Leave out the pictures and reproduce all of the data exactly.

Data items
##########
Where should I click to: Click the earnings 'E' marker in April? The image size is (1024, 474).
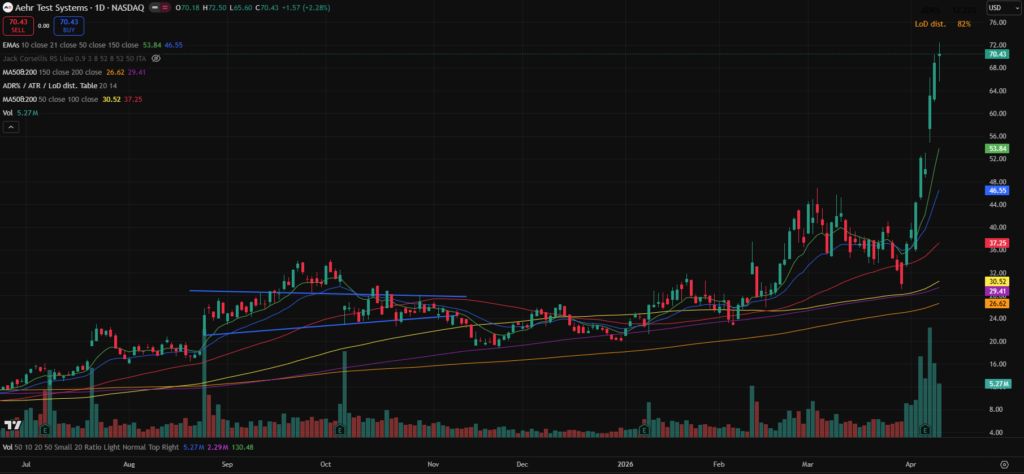925,430
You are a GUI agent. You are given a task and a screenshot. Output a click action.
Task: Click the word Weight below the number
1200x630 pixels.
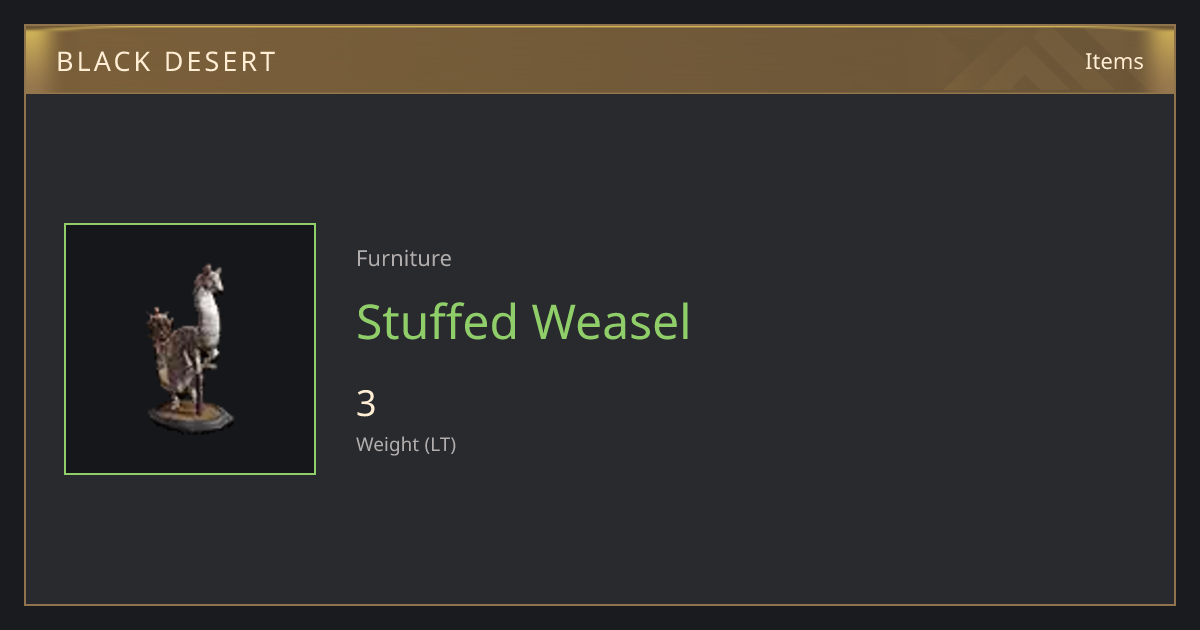[x=388, y=445]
##########
▶ **Result**:
Where should I click to: Click the earnings 'E' marker in April? The image size is (1024, 474).
925,430
You are a GUI agent. You are given a task and a screenshot. Output a click action.
Task: Click the word Weight below the number
1200x630 pixels.
[x=388, y=445]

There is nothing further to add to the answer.